## [About this exercise]
Output, word for word, the lines of this listing that fall between the line with "Given: Open TLS 选项 options" and the line with "Image resolution: width=1008", counting both of those lines, and no others.

◆ ◆ ◆ ◆ ◆ ◆ ◆

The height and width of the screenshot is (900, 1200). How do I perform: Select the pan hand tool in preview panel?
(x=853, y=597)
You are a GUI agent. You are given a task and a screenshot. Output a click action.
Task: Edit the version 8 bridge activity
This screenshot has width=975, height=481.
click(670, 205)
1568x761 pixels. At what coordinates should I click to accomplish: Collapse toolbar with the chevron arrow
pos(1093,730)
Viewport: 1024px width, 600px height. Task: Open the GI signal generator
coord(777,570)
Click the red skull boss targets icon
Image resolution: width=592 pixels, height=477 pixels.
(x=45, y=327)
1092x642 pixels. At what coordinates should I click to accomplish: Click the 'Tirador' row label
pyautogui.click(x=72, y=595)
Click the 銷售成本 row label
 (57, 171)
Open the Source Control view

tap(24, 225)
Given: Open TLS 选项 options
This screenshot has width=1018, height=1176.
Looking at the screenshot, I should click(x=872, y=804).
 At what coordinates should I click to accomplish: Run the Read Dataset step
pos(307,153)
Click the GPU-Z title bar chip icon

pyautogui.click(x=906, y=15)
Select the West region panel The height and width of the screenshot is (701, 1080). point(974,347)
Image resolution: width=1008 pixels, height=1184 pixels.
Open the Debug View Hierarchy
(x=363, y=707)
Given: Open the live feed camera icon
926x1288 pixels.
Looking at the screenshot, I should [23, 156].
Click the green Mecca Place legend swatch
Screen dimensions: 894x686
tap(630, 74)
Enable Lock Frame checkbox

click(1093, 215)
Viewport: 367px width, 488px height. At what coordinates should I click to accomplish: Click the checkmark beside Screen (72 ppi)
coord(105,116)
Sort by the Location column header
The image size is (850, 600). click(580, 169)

◆ ◆ ◆ ◆ ◆ ◆ ◆

## [Answer to this problem]
Given: Open TLS 选项 options
This screenshot has width=1018, height=1176.
Looking at the screenshot, I should click(x=872, y=804).
 At what coordinates should I click to accomplish: Run the Read Dataset step
pos(307,153)
Click the GPU-Z title bar chip icon

pyautogui.click(x=906, y=15)
Select the West region panel The height and width of the screenshot is (701, 1080). point(974,347)
Image resolution: width=1008 pixels, height=1184 pixels.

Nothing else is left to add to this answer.